In Chinese philosophy there is the model of the yin and the yang, seemingly contrary forces that are not only interconnected and interdependent in the natural word but also give rise to each other in turn. We know that the presence of too much yin (feminine) or yang (masculine) in any system can only lead to imbalance and illness. Yin and Yang are complimentary opposites, parts of a whole. So the fact that we live in a world so heavily favored toward the yang speaks volumes about the level of our imbalance. Both the yin and the yang must be adjusted for homeostasis to occur. Therefore our existing patriarchal model must be reconfigured for new and multiple forms/models of masculine and feminine to express themselves. Without that balance in the masculine, there will be excess, there will be pillage and overpowering and greed and destruction. Without balance everything goes awry. This is true for the feminine as well. Without balance she too is prone to the worst aspects of the human self. She too must bring in her masculine. These are archetypes of course. These are principles. But they serve us still today and especially now as we strive for balance.
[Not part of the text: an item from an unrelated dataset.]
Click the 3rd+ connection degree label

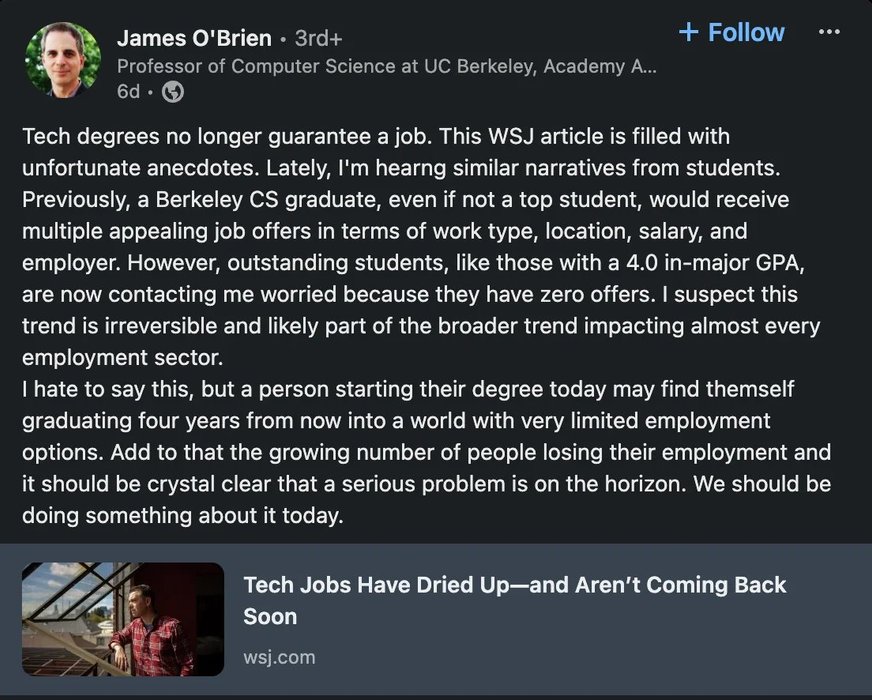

What is an authentic feminine? This is a question I’ve been exploring my entire writing life, and paradoxically enough, through my male characters. But another layer of my understanding unfolded while writing my most recent work, a memoir. The memoir for me was a search for my mother and a way too, I think, of understanding what it means to be my mother’s daughter, what it means to be female in the Caribbean and in the world. My mother gave me up for adoption when I was three months old. And even though I knew who she was while growing up, I didn’t really know her, anymore than I knew myself, or the man who fathered me. What I found most peculiar about the memoir was the interior odyssey it invited, as if to find the feminine, or to find any authentic aspect of the self, I had to retreat inward, to the world of the unconscious or a foreign country.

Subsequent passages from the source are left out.